EX-99.1 2 exhibit991-q12024earningsr.htm EXHIBIT 99.1 - EARNINGS RELEASE Document

EXHIBIT 99.1
EARNINGS RELEASE

openlanelogo2023a.jpg

For Immediate Release

Analyst Inquiries:                                                     Media Inquiries:
Mike Eliason                                                          Laurie Dippold  
(317) 249-4559                                                           (317) 468-3900
mike.eliason@openlane.com                     laurie.dippold@openlane.com    

OPENLANE, Inc. Reports First Quarter 2024 Financial Results
Carmel, IN, May 1, 2024 OPENLANE, Inc. (NYSE: KAR), today reported its first quarter financial results for the period ended March 31, 2024.
"I am very pleased with OPENLANE’s first quarter results and believe they represent a compelling preview of the performance OPENLANE is capable of delivering as the industry recovery continues" said Peter Kelly, CEO of OPENLANE. "The marketplace segment grew volumes by 13%, delivered 47% of total OPENLANE adjusted EBITDA and continued to take share from physical auctions. Our finance segment was also a strong contributor during the quarter. And as I look to the future, we are advancing a robust pipeline of innovation that will further differentiate our offerings and strengthen our ability to deliver continued growth and improved financial performance."
First Quarter 2024 Financial Highlights
Marketplace volumes increased 13% YoY
Gross Merchandise Value (GMV) increased 17% to $7 billion YoY
Income from continuing operations of $19 million
Adjusted EBITDA of $75 million, with Marketplace accelerating to 47% of total
$100 million of cash flow from operating activities
2024 Guidance
The company’s previously stated annual guidance remains unchanged.
Annual
Guidance
Income from continuing operations (in millions)
$74 - $88
Adjusted EBITDA (in millions)
$285 - $305
Income from continuing operations per share - diluted *$0.20 - $0.30
Operating adjusted net income from continuing operations per share - diluted$0.77 - $0.87
* The company uses the two-class method of calculating income from continuing operations per diluted share. Under the two-class method, income from continuing operations is adjusted for dividends and undistributed earnings (losses) to the holders of the Series A Preferred Stock, and the weighted average diluted shares do not assume conversion of the preferred shares to common shares.
Earnings guidance does not contemplate future items such as business development activities, strategic developments (such as restructurings, spin-offs or dispositions of assets or investments), contingent purchase price adjustments, significant expenses related to litigation, tax adjustments and changes in applicable laws and regulations (including significant accounting and tax matters) and intangible impairments. The timing and amounts of these items are highly variable, difficult to predict, and of a potential size that could have a substantial impact on the company’s reported results for any given period. Prospective quantification of these items is generally not practicable. Operating adjusted net income from continuing operations per share excludes amortization expense associated with acquired intangible assets, as well as one-time charges, net of taxes. See reconciliations of the company's guidance included below.
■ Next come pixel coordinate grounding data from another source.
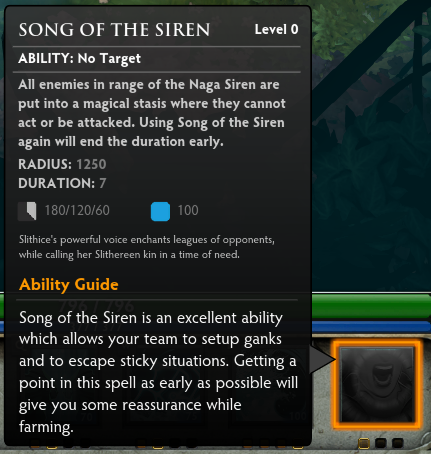Click the SONG OF THE SIREN tooltip title

point(114,30)
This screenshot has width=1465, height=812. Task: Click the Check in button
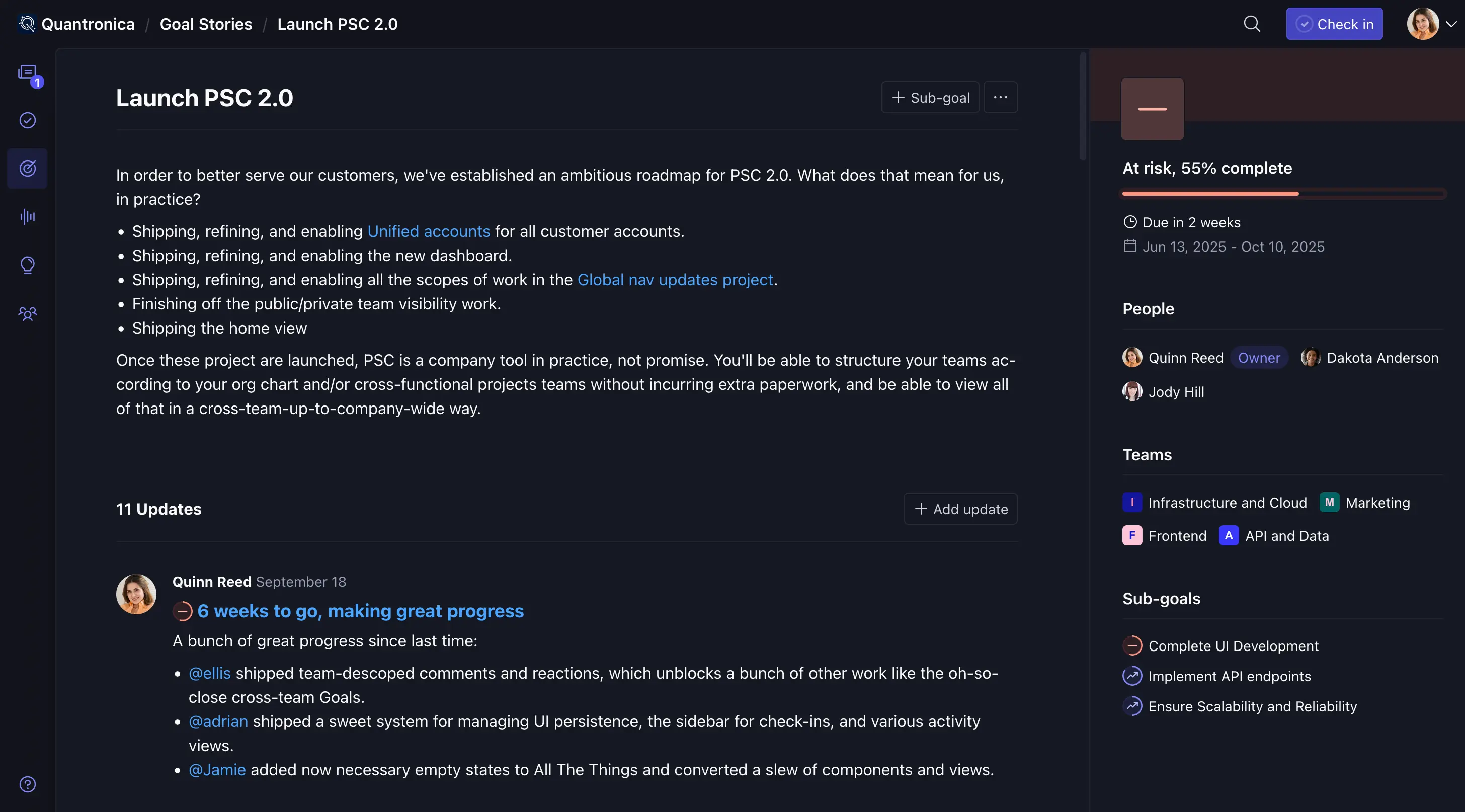1334,24
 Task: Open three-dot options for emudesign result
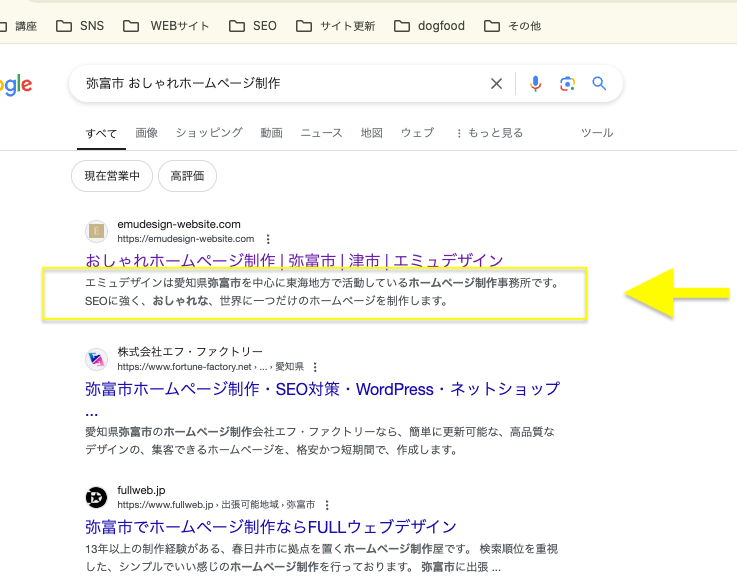click(268, 240)
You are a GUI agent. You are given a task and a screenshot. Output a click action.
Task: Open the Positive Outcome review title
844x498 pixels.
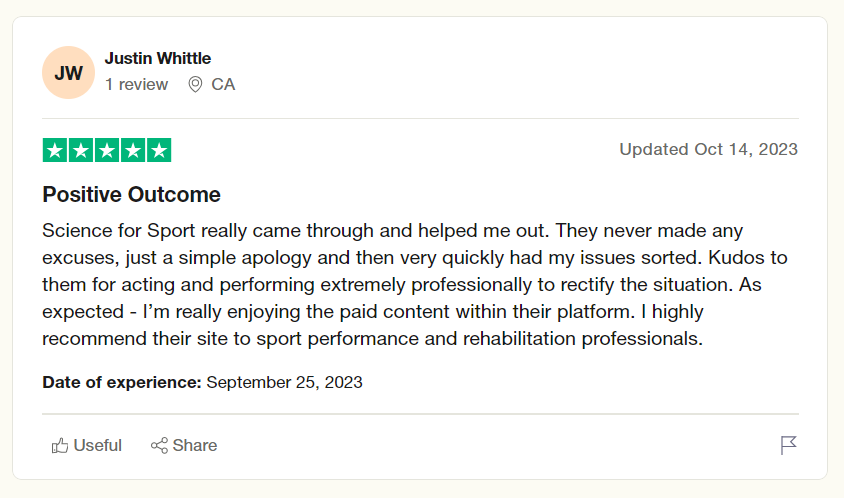pos(131,194)
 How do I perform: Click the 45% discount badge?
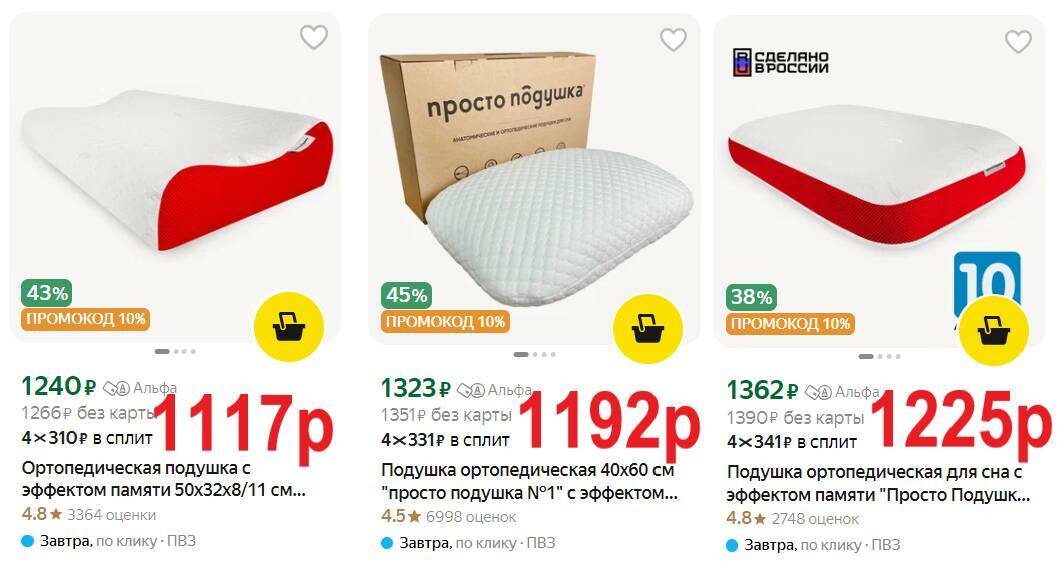click(406, 295)
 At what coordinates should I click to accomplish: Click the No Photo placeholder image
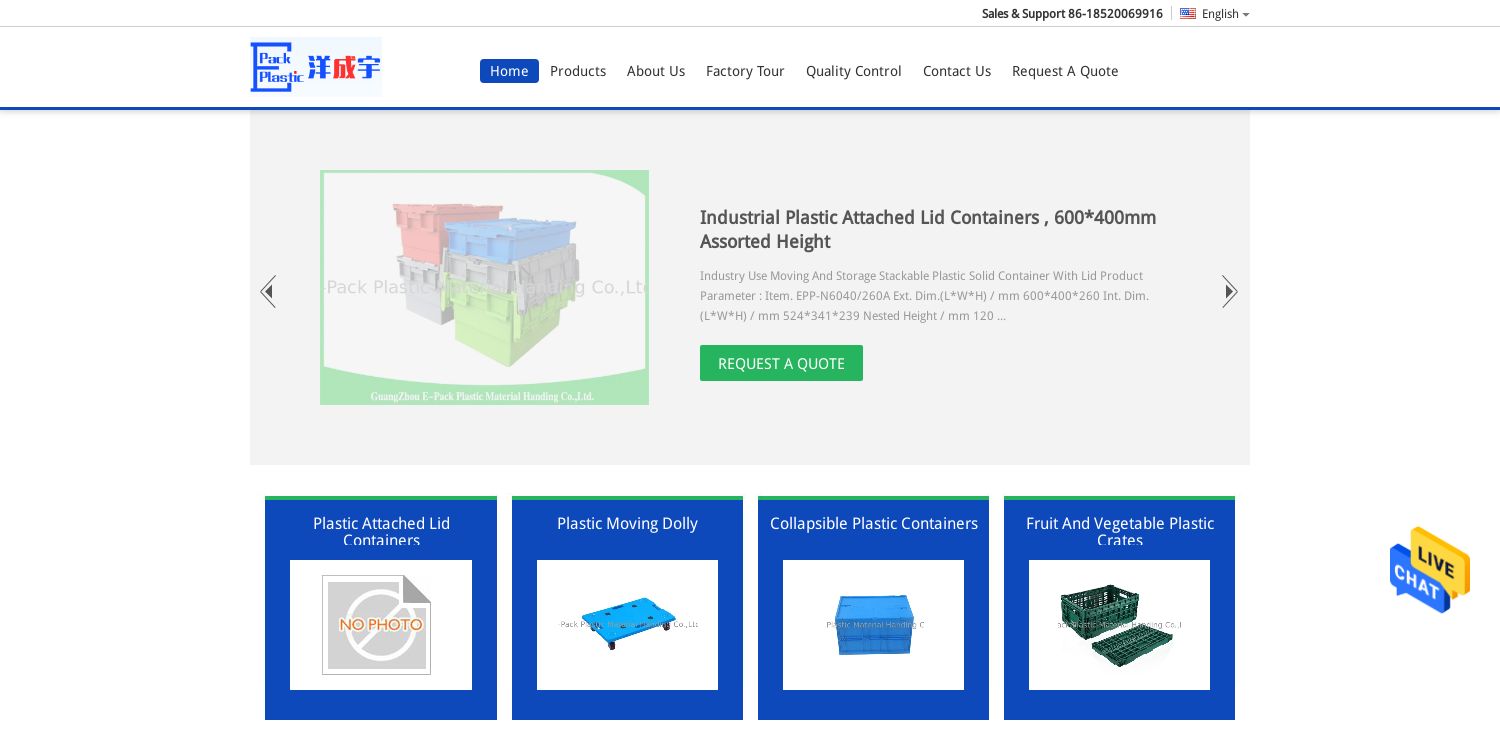pos(380,624)
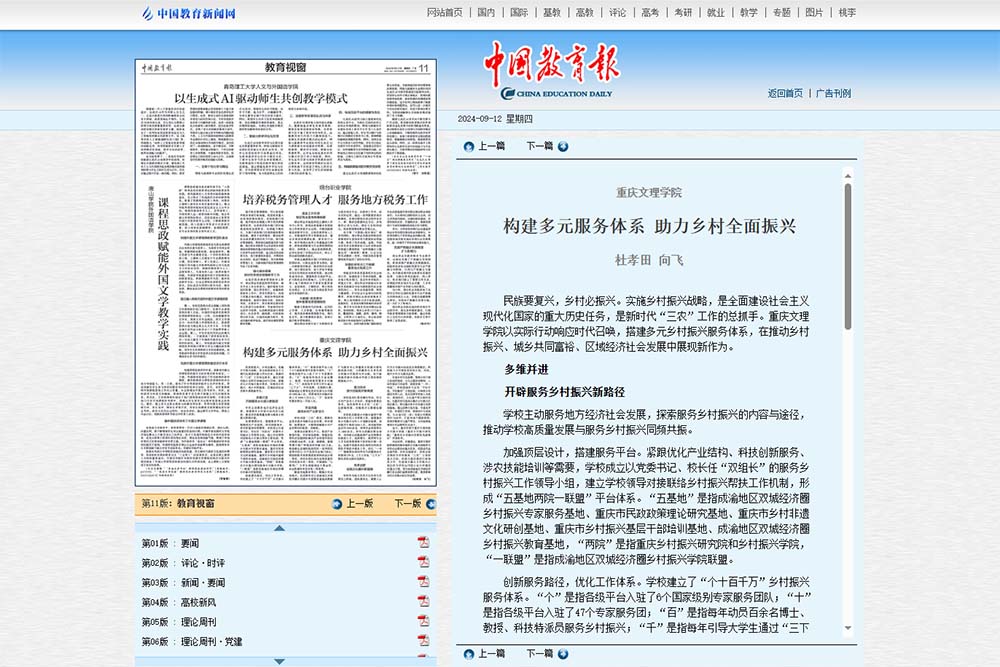
Task: Click the globe icon beside 上一篇
Action: click(x=468, y=146)
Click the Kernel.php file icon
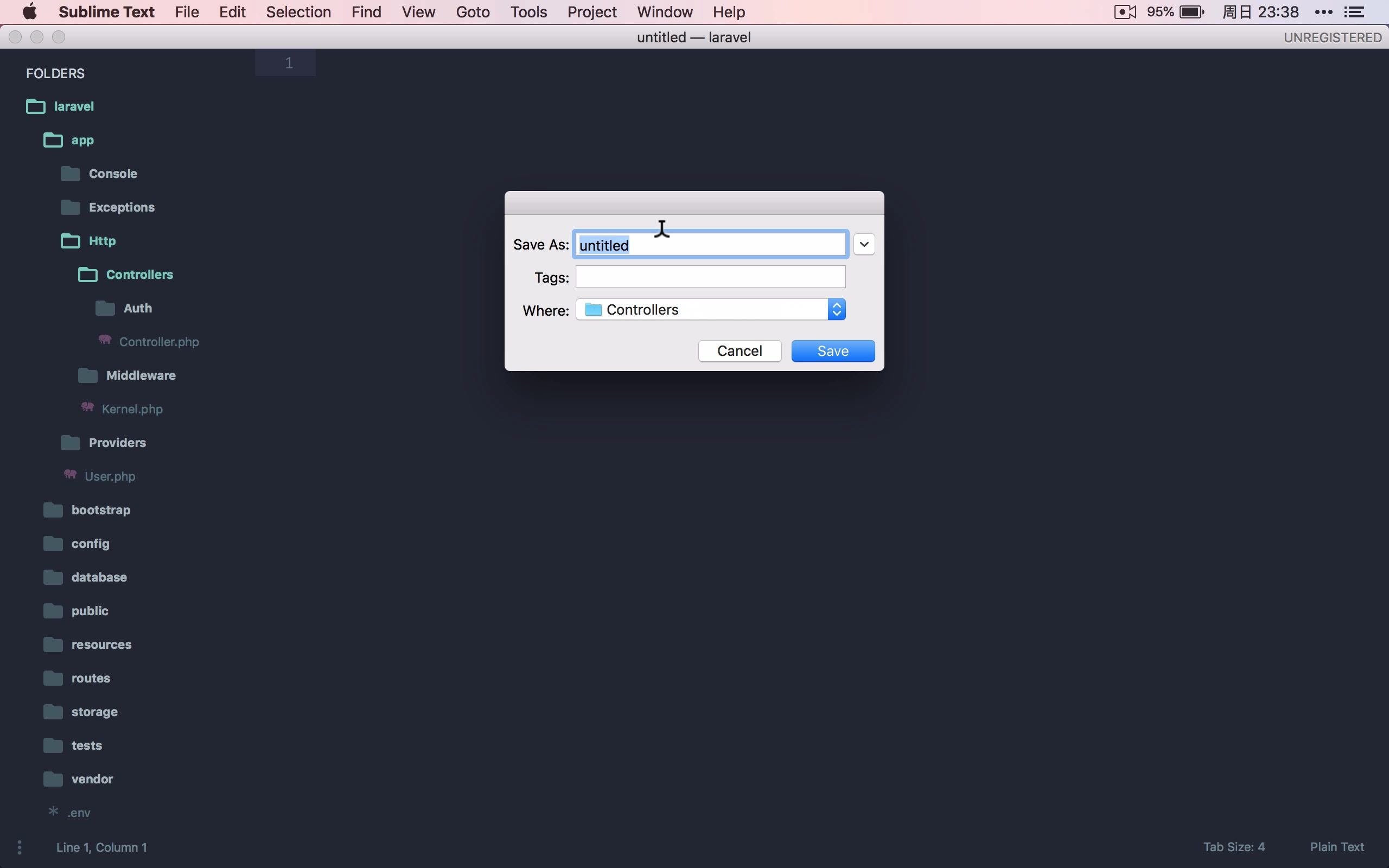The image size is (1389, 868). tap(87, 407)
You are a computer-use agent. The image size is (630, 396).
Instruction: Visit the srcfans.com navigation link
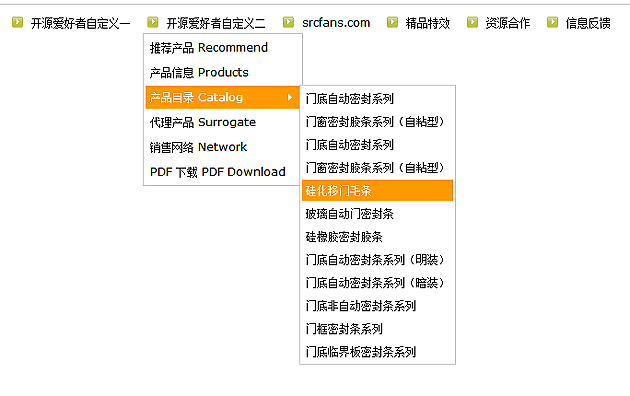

Earnings Conference Call Information
OPENLANE will be hosting an earnings conference call and webcast on Wednesday, May 1, 2024 at 4:30 p.m. ET. The call will be hosted by OPENLANE Chief Executive Officer Peter Kelly and Chief Financial Officer Brad Lakhia. The conference call may be accessed by calling 1-833-634-2155 and asking to join the OPENLANE call. A live webcast will be available at the investor relations section of corporate.openlane.com. Supplemental financial information for OPENLANE’s first quarter 2024 results is available at the investor relations section of corporate.openlane.com.
The archive of the webcast will be available following the call at the investor relations section of corporate.openlane.com for a limited time.
About OPENLANE
OPENLANE, Inc. (NYSE: KAR), provides sellers and buyers across the global wholesale used vehicle industry with innovative, technology-driven remarketing solutions. The company's unique end-to-end platform supports whole car, financing, logistics and other ancillary and related services. Our integrated marketplaces reduce risk, improve transparency and streamline transactions for customers around the globe. Headquartered in Carmel, Indiana, the company has employees across the United States, Canada, Europe, Uruguay and the Philippines. For more information and the latest company news, visit corporate.openlane.com.
Forward-Looking Statements
Certain statements contained in this release include "forward-looking statements" within the meaning of the Private Securities Litigation Reform Act of 1995 and which are subject to certain risks, trends and uncertainties. In particular, statements made that are not historical facts may be forward-looking statements. Words such as "should," "may," "will," "can," "of the opinion," "confident," "is set," "is on track," "anticipates," "expects," "intends," "plans," "believes," "seeks," "estimates," "continues," "outlook," initiatives," "goals," "opportunities" and similar expressions identify forward-looking statements. Such statements are based on management's current expectations, are not guarantees of future performance and are subject to risks and uncertainties that could cause actual results to differ materially from the results projected, expressed or implied by these forward-looking statements. Factors that could cause or contribute to such differences include but are not limited to risks and uncertainties regarding the impact of adverse market, economic and geopolitical conditions and those other matters disclosed in the company’s Securities and Exchange Commission filings, including those discussed under the heading "Risk Factors" in the company's annual and quarterly periodic reports. The company does not undertake any obligation to update any forward-looking statements.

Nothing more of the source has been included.